(Set problem): In the rows below, begin at the line that has "Task: Toggle the Sync Enable button" and continue to the end of the rows. Express those lines as a JSON list of strings, one string per line, without any blank lines or pictures.

(Item-finding rows)

══════════════════════════════

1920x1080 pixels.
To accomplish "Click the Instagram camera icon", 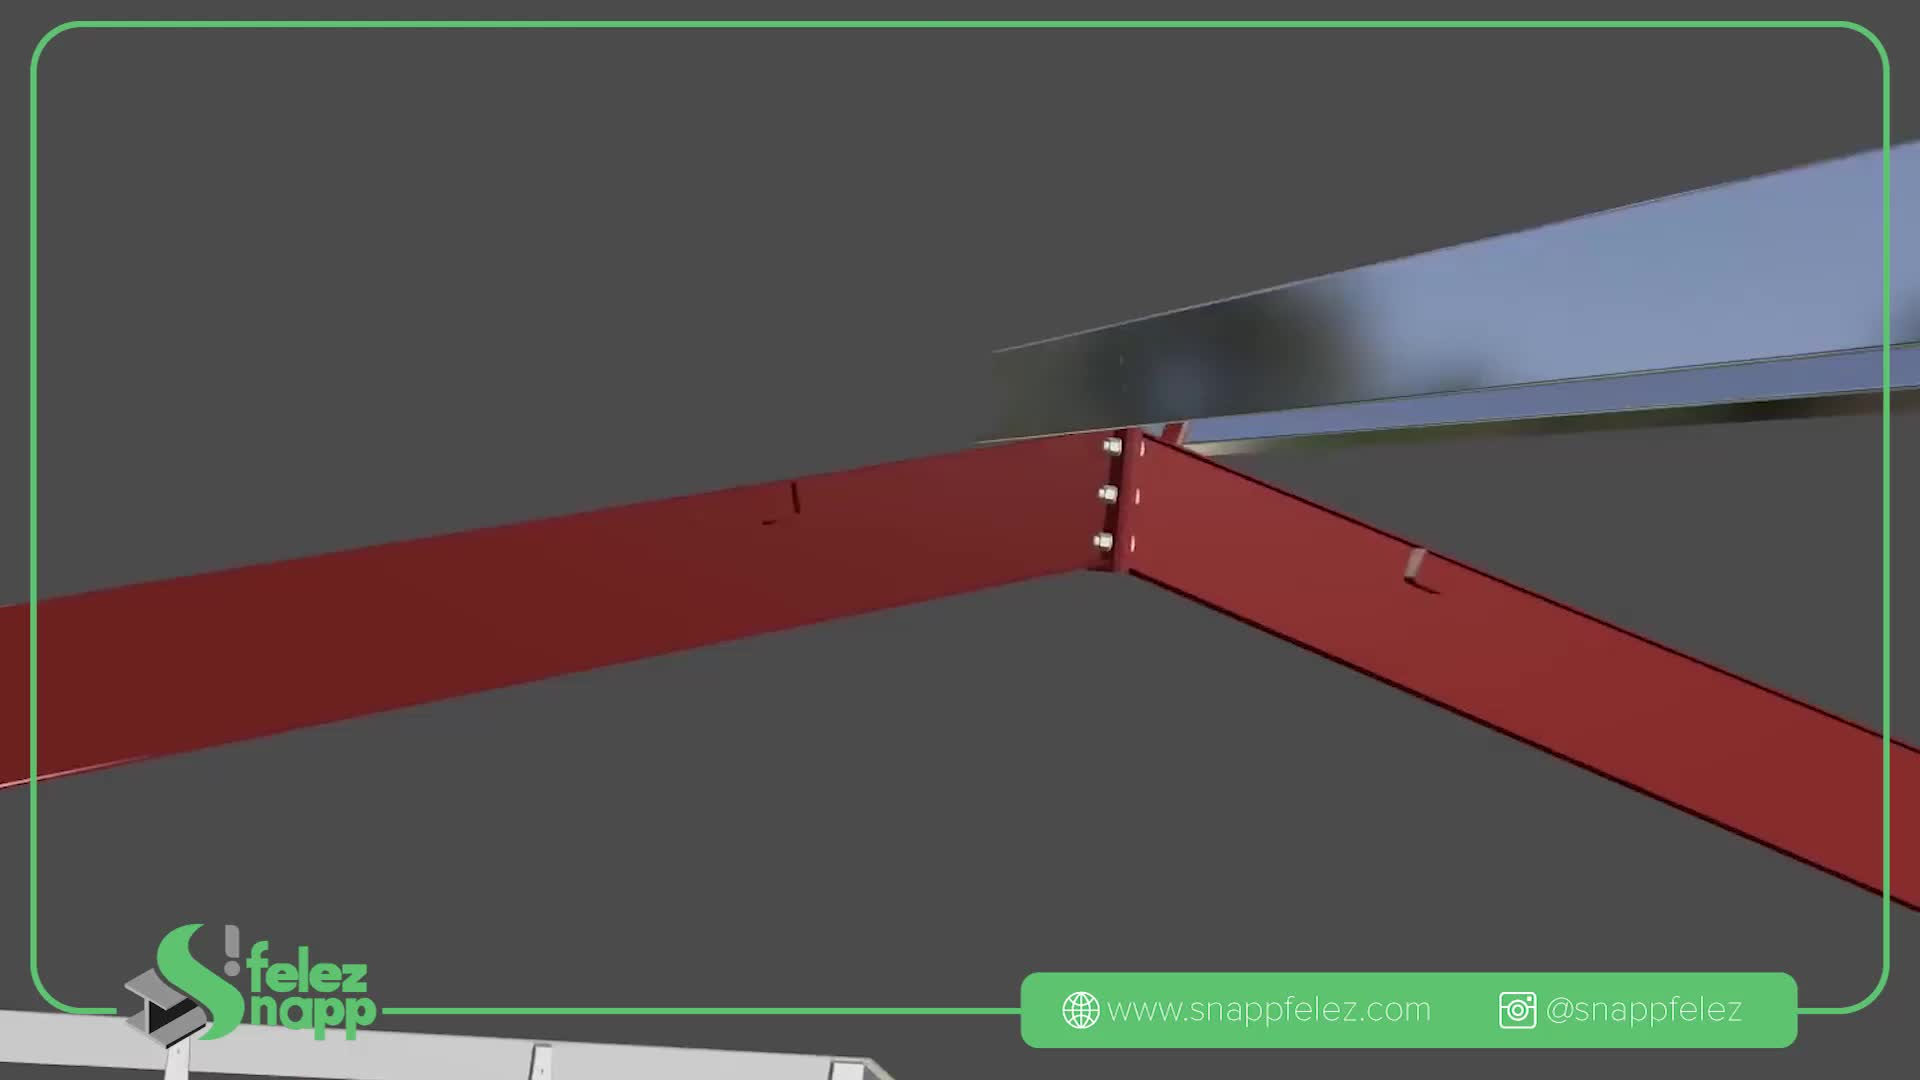I will pos(1517,1010).
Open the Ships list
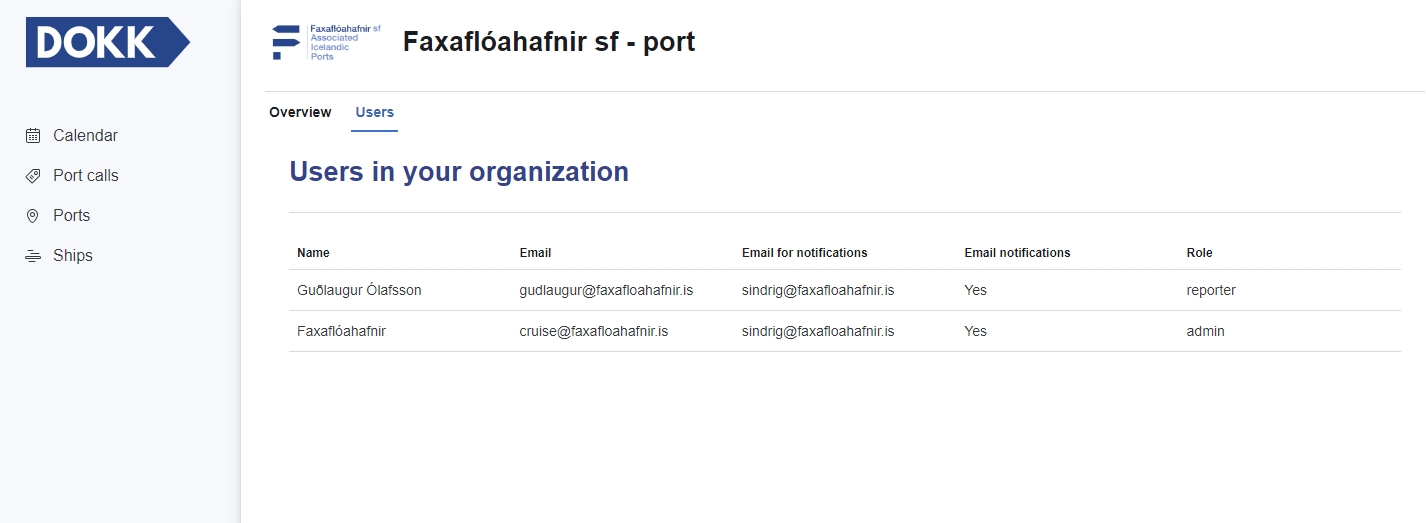1426x523 pixels. click(x=73, y=256)
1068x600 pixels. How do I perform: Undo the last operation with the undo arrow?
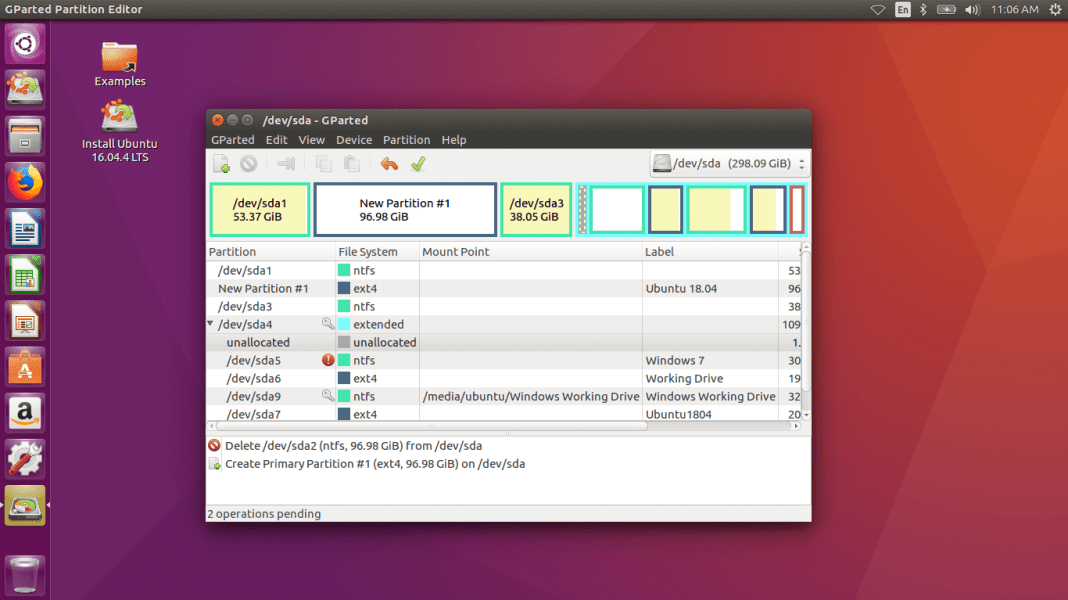(x=390, y=163)
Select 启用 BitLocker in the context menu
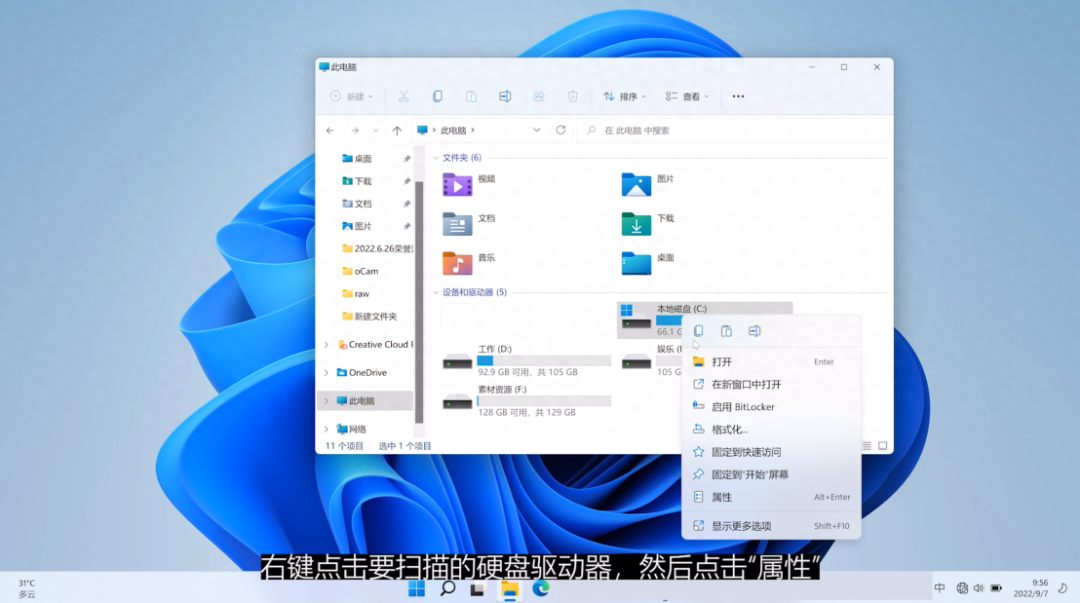 click(742, 407)
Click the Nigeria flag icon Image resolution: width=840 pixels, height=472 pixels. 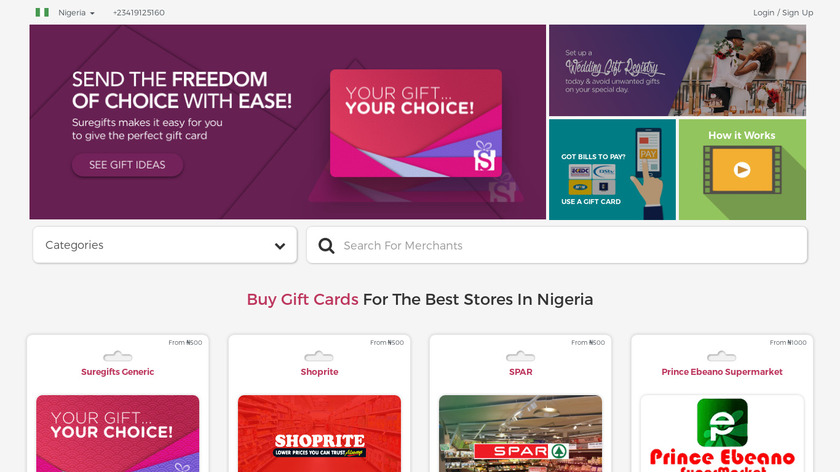[x=42, y=12]
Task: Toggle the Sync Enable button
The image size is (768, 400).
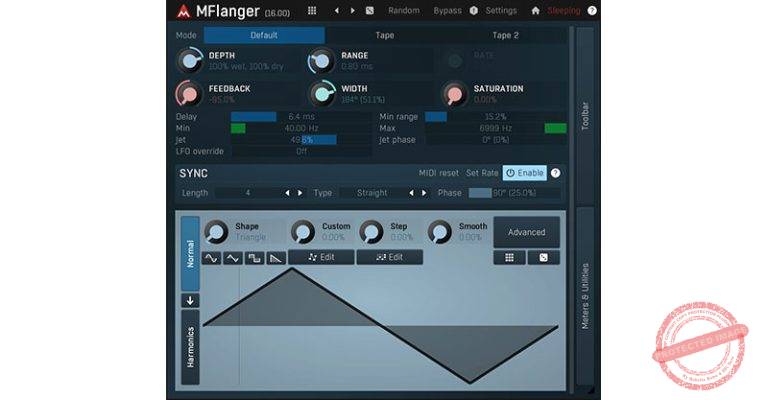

══════════════════════════════

(The answer):
[
  "Task: Toggle the Sync Enable button",
  "The image size is (768, 400)."
]